Сияющее Эльдорадо
Шрифт:
И все же Пэтси Дюрак вернулся в эту ужасную страну и, что еще более удивительно, взял с собой жену и двух детей. Он занял денег на покупку лошадей, фургонов, упряжи, провизии, шести свиней, шести молочных коз, четырнадцати кур-несушек, двенадцати уток и борова. Три месяца они провели в пути, направляясь к Берку. У источника Уир на границе Квинсленда родился еще один сын, Костелло. Пройдя примерно триста миль на северо-запад, они вышли к речушке, протекавшей в тени эвкалиптов и диких апельсинов — идеальное место для диких гусей и уток. Здесь, в Киабара, в районе русла реки Купер в 1868 Дюрак нашел наконец воду, которую все время искал. На берегу реки
Спустя десять лет с того дня, как они вышли к реке, Пэтси и его братья перегнали две тысячи голов скота на дальние рынки и вместе с семьей Костелло арендовали одиннадцать миллионов акров, что составляло почти две трети площади их родной Ирландии. Но и этого им было мало. В пивных западного Квинсленда скотоводы говорили теперь о «Центре» и «Территории», под которой подразумевались районы девственных пастбищ и неисследованных горных цепей с многочисленными реками. Их все еще манил призрак огромного внутреннего моря.
В 1870 г. был открыт порт Палмерстон, который в дальнейшем стал называться Дарвин. Через два года австралийские ковбои соединили Дарвин с Порт-Огаста в Южной Австралии. Они перегоняли стада на север и запад из Квинсленда, а спекулянты землей сдавали в аренду белые пятна на карте.
Дальше на запад, за районом Галф, за Территорией лежали земли, сулившие еще большие перспективы — огромные непересыхающие реки, богатые пастбища — протяни руку и возьми. Это была Западная Австралия.
В 1879 г. исследователь Александр Форрест прошел от западного побережья, преодолев плато, впоследствии названное Кимберли, через все еще не обозначенные на карте пустыни. Пэтси Дюрак прочитал подготовленное Форрестом сообщение о своем путешествии и послал своих сыновей на поиски второй империи пастбищ.
Когда Элизабет Дюрак начала рисовать аборигенов, живущих на ферме отца, семье это не понравилось.

Материал упражнения —
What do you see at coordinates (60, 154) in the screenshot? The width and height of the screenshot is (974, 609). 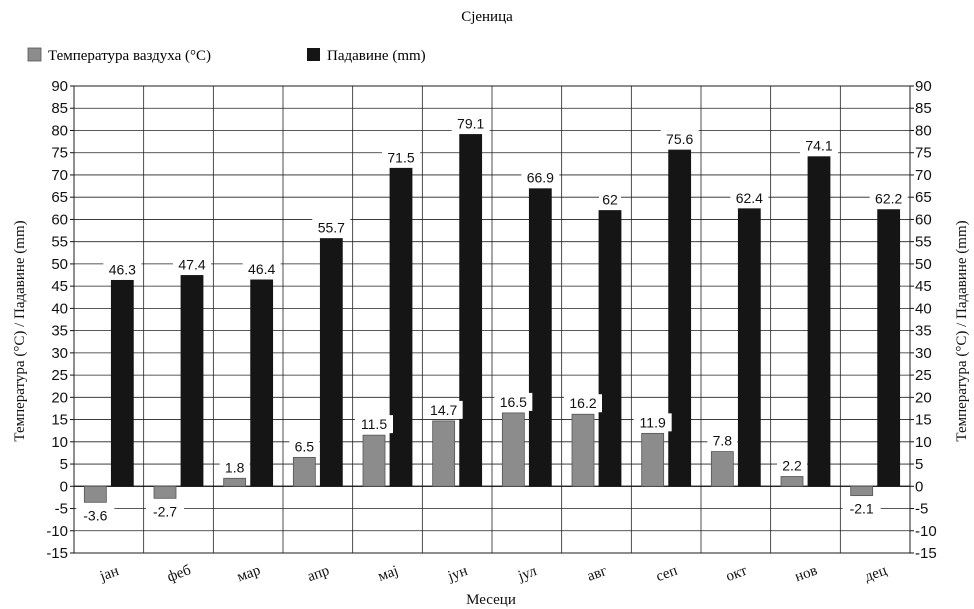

Задание 1 — Как позднее стал называться порт Палмерстон, о котором говорится в тексте о семье Дюрак?
Задание 2 — Выпишите из текста о семье Дюрак дословно отрывок от слов «В 1870 г. был» до слов «второй империи пастбищ.».

Ответ 1 — Дарвин.

Ответ 2 —
В 1870 г. был открыт порт Палмерстон, который в дальнейшем стал называться Дарвин. Через два года австралийские ковбои соединили Дарвин с Порт-Огаста в Южной Австралии. Они перегоняли стада на север и запад из Квинсленда, а спекулянты землей сдавали в аренду белые пятна на карте.
Дальше на запад, за районом Галф, за Территорией лежали земли, сулившие еще большие перспективы — огромные непересыхающие реки, богатые пастбища — протяни руку и возьми. Это была Западная Австралия.
В 1879 г. исследователь Александр Форрест прошел от западного побережья, преодолев плато, впоследствии названное Кимберли, через все еще не обозначенные на карте пустыни. Пэтси Дюрак прочитал подготовленное Форрестом сообщение о своем путешествии и послал своих сыновей на поиски второй империи пастбищ.